* Directions *
Nothing but the lines from the one containing "The height and width of the screenshot is (269, 644)." through the one containing "Given: Select the Mute tool with X icon", both included, should be given again, each exactly as written below.

* Stored data *
=== Begin Enclosure ===

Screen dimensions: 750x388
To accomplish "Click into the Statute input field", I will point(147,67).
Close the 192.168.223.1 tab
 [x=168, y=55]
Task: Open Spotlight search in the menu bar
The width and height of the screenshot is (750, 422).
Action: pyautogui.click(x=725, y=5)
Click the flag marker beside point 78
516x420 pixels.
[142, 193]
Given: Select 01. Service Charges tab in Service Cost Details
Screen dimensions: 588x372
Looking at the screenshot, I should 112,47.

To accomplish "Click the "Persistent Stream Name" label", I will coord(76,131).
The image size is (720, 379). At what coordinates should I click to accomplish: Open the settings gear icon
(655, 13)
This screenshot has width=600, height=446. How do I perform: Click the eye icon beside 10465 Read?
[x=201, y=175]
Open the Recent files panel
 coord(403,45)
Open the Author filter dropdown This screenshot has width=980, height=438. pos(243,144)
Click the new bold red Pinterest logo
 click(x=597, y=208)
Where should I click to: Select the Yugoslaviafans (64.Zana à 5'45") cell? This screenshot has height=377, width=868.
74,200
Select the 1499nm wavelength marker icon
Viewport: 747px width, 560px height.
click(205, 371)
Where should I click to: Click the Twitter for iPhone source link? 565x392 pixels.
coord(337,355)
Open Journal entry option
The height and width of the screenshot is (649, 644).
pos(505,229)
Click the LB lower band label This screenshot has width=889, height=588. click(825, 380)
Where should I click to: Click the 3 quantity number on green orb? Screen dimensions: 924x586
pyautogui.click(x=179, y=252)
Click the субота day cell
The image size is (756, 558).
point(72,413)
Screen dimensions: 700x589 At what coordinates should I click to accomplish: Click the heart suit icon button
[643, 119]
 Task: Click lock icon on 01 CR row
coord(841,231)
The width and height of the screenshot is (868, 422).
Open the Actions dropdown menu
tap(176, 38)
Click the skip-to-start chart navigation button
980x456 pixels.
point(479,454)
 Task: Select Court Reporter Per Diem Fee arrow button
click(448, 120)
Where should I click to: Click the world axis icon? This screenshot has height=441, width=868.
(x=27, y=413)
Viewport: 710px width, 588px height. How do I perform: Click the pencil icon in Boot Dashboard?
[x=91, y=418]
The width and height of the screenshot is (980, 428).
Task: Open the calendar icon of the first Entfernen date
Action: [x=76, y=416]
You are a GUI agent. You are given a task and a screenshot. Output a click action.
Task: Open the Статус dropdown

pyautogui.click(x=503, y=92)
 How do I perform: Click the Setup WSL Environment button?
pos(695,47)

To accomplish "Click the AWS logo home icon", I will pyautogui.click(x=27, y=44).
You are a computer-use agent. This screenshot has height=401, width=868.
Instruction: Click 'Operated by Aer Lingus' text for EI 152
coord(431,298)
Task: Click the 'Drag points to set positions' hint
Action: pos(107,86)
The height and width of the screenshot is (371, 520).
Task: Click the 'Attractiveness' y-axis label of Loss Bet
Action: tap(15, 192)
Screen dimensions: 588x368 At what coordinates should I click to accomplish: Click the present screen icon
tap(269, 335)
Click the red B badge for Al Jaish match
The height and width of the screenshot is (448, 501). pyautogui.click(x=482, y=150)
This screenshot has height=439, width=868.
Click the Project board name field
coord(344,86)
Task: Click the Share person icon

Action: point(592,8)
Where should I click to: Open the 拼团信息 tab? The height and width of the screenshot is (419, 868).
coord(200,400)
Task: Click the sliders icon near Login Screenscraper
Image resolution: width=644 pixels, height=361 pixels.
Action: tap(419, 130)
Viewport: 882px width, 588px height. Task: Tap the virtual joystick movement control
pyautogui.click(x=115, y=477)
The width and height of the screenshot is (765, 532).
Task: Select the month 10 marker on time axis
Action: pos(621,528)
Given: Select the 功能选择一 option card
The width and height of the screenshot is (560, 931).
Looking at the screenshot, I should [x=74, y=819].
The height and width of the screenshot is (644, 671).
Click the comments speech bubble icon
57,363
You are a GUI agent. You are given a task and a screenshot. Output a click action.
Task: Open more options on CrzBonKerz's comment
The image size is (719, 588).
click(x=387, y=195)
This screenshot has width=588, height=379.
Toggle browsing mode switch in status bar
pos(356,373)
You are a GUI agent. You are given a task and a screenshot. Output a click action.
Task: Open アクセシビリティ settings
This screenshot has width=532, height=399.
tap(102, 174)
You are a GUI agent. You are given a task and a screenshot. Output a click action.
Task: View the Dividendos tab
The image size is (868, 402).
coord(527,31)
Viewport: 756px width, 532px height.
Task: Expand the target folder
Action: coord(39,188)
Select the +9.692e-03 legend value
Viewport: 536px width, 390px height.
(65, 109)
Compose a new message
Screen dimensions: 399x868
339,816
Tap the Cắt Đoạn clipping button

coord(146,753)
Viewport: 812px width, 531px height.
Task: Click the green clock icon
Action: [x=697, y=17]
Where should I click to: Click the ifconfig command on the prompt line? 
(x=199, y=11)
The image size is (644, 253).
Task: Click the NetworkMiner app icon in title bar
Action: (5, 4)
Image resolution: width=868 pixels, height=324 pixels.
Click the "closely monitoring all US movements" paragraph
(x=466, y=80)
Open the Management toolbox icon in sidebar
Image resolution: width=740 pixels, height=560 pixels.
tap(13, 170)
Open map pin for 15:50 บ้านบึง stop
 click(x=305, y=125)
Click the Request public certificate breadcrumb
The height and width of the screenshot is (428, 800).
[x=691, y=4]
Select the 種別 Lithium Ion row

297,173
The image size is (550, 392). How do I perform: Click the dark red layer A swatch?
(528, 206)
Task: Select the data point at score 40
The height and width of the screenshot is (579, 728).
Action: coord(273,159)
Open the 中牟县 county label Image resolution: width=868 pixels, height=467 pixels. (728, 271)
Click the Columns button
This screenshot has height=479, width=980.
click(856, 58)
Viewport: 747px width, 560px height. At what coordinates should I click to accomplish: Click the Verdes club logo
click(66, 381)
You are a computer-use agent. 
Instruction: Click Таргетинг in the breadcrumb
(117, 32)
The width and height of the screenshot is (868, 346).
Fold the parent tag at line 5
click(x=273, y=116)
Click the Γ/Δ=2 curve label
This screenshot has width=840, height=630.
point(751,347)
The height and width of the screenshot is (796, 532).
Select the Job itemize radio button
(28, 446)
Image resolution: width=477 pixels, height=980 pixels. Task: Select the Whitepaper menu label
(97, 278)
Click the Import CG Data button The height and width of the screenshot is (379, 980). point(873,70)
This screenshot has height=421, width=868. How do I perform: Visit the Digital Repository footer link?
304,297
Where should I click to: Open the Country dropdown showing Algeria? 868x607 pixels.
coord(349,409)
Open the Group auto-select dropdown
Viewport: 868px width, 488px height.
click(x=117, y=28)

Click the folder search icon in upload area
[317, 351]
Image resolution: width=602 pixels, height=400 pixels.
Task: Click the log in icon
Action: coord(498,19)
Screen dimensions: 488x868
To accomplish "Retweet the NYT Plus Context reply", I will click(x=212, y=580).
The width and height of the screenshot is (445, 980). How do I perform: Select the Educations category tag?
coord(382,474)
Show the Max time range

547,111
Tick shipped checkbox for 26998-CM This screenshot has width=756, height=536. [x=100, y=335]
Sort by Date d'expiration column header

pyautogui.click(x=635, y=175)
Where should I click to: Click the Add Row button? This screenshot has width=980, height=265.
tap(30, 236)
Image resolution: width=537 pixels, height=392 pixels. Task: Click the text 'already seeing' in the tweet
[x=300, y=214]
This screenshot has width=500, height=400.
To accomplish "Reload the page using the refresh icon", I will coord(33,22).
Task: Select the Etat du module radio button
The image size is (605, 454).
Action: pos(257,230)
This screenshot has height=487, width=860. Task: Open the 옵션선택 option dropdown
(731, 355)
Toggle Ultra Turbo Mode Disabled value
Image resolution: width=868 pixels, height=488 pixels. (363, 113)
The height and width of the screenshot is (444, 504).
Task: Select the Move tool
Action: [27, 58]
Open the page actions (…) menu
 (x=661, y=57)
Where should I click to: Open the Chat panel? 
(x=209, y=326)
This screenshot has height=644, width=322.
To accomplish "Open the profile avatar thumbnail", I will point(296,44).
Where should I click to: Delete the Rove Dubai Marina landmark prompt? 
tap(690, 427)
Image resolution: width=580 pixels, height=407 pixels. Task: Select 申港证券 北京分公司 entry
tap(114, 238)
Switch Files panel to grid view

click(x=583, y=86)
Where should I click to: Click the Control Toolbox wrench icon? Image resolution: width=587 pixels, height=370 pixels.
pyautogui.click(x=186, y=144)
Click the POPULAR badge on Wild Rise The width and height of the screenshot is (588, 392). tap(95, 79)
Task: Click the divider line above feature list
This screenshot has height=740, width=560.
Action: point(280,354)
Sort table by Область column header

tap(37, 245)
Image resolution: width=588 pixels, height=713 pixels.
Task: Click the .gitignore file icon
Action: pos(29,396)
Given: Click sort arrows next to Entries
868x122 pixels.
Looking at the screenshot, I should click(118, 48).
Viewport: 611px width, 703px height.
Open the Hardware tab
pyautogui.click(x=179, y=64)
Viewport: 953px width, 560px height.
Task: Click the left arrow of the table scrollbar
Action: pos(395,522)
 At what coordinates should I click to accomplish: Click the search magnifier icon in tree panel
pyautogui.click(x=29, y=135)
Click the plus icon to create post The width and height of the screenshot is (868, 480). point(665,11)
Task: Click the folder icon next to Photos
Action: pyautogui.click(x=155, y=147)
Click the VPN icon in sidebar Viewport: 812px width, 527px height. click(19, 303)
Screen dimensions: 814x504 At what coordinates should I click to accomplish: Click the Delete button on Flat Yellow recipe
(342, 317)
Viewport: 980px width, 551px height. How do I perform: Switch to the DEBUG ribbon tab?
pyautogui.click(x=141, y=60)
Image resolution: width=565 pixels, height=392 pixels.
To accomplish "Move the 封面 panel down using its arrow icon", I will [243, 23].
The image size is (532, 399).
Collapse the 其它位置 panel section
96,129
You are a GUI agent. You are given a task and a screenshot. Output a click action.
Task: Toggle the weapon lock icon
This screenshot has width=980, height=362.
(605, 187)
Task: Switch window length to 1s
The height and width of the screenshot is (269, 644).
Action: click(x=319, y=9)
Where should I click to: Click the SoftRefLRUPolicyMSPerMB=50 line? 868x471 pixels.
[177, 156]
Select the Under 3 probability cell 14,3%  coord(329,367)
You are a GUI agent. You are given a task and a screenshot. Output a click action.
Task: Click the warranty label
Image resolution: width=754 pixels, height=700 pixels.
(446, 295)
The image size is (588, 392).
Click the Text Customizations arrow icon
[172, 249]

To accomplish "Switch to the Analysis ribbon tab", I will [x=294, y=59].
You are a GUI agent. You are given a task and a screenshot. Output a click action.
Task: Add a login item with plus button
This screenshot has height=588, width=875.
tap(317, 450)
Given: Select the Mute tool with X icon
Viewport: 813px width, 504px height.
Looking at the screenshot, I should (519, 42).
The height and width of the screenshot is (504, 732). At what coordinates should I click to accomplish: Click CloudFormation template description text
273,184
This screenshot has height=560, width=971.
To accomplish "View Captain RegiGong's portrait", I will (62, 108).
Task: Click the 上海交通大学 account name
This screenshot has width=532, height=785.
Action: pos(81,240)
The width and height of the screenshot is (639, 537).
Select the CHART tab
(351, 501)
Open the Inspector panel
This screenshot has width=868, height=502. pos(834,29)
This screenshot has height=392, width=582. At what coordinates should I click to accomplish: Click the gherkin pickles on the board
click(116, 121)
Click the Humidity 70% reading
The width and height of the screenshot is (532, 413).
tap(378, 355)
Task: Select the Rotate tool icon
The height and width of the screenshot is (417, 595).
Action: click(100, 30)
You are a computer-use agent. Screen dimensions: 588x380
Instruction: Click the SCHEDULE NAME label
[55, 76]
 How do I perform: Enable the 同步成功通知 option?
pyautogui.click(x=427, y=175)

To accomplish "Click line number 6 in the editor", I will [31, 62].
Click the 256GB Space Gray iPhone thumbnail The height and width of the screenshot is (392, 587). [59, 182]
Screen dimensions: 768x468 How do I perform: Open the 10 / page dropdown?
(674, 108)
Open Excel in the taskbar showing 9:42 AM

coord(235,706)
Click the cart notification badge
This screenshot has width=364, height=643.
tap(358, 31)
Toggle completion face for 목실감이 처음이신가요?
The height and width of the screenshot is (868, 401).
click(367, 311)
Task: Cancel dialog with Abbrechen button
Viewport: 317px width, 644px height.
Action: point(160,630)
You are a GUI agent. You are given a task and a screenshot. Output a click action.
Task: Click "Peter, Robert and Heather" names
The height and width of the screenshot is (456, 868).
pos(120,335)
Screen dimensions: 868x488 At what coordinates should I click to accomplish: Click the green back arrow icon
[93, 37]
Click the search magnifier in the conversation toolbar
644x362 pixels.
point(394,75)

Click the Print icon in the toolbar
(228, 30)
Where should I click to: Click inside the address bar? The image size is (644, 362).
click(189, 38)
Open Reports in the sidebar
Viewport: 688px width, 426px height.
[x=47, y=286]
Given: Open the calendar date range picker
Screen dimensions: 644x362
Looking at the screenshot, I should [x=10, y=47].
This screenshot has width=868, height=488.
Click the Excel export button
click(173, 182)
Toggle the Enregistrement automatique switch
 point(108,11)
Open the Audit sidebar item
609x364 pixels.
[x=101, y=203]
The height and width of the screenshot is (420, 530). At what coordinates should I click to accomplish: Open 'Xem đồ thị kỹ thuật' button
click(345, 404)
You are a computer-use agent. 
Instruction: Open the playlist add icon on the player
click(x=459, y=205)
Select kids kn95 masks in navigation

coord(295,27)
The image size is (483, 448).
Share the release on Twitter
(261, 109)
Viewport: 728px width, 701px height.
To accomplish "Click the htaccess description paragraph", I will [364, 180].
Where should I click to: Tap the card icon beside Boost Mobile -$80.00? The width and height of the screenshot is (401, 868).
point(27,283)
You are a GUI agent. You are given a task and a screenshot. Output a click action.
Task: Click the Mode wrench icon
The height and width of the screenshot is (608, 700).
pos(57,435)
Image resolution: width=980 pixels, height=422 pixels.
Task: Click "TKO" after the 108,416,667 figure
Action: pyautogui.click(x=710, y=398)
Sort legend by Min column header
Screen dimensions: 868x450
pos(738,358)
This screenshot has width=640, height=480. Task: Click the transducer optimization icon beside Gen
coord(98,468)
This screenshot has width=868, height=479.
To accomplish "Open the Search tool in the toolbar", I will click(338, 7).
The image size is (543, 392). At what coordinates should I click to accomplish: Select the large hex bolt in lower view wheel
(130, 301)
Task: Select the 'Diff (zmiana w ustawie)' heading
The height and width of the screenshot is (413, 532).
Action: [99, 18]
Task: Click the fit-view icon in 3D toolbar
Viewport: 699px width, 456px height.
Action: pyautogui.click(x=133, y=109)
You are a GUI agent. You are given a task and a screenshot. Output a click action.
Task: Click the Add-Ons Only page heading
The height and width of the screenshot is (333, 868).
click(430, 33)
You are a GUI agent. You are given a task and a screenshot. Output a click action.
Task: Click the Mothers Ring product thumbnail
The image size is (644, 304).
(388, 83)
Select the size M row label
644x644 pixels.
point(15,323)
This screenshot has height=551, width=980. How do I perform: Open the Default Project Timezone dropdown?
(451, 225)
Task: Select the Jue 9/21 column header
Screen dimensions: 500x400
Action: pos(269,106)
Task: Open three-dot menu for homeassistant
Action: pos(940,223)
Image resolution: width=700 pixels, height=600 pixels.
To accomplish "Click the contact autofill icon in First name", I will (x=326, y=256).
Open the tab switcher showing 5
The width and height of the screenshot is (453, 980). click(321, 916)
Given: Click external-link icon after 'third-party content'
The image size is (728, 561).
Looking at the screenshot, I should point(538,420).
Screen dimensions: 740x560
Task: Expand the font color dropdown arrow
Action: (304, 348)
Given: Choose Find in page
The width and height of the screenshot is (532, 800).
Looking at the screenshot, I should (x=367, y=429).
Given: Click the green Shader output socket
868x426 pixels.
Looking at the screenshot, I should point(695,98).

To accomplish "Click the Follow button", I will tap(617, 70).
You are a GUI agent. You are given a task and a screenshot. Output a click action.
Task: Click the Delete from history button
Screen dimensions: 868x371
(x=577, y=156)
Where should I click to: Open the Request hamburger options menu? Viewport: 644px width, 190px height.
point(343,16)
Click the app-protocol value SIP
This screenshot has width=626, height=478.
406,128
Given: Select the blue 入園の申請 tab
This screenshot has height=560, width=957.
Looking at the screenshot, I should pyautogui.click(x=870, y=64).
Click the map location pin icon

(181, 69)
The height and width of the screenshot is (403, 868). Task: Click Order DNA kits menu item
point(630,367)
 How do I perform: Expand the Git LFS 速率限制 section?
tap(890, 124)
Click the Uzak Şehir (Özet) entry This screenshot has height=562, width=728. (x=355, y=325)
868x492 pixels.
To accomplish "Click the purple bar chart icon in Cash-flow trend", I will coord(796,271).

=== End Enclosure ===

* Written response *
The height and width of the screenshot is (269, 644).
Action: click(x=319, y=9)
Where should I click to: Click the SoftRefLRUPolicyMSPerMB=50 line? 868x471 pixels.
[177, 156]
Select the Under 3 probability cell 14,3%  coord(329,367)
You are a GUI agent. You are given a task and a screenshot. Output a click action.
Task: Click the warranty label
Image resolution: width=754 pixels, height=700 pixels.
(446, 295)
The image size is (588, 392).
Click the Text Customizations arrow icon
[172, 249]

To accomplish "Switch to the Analysis ribbon tab", I will [x=294, y=59].
You are a GUI agent. You are given a task and a screenshot. Output a click action.
Task: Add a login item with plus button
This screenshot has height=588, width=875.
tap(317, 450)
Given: Select the Mute tool with X icon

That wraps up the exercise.